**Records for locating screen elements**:
[Begin]

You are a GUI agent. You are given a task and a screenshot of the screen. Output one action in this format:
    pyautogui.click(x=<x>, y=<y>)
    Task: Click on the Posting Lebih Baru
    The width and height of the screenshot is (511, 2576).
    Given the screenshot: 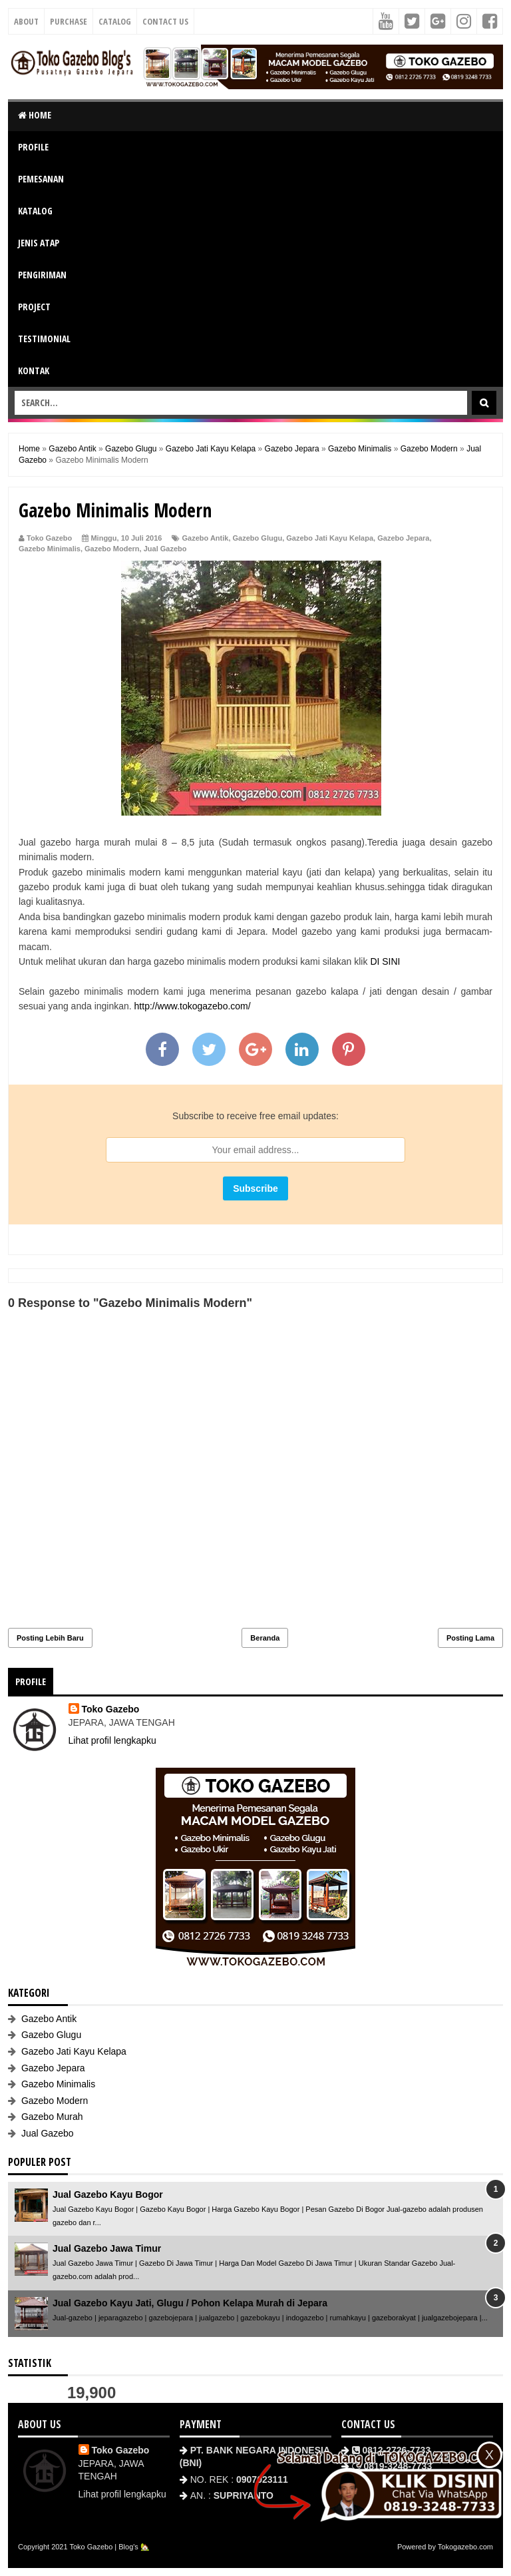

[End]

**To do**:
Turn every line of the listing into a numbered list, skipping blank lines and leaving the pictures out.

**Answer to this task**:
1. You are a GUI agent. You are given a task and a screenshot of the screen. Output one action in this format:
2.     pyautogui.click(x=<x>, y=<y>)
3.     Task: Click on the Posting Lebih Baru
4.     The width and height of the screenshot is (511, 2576).
5.     Given the screenshot: 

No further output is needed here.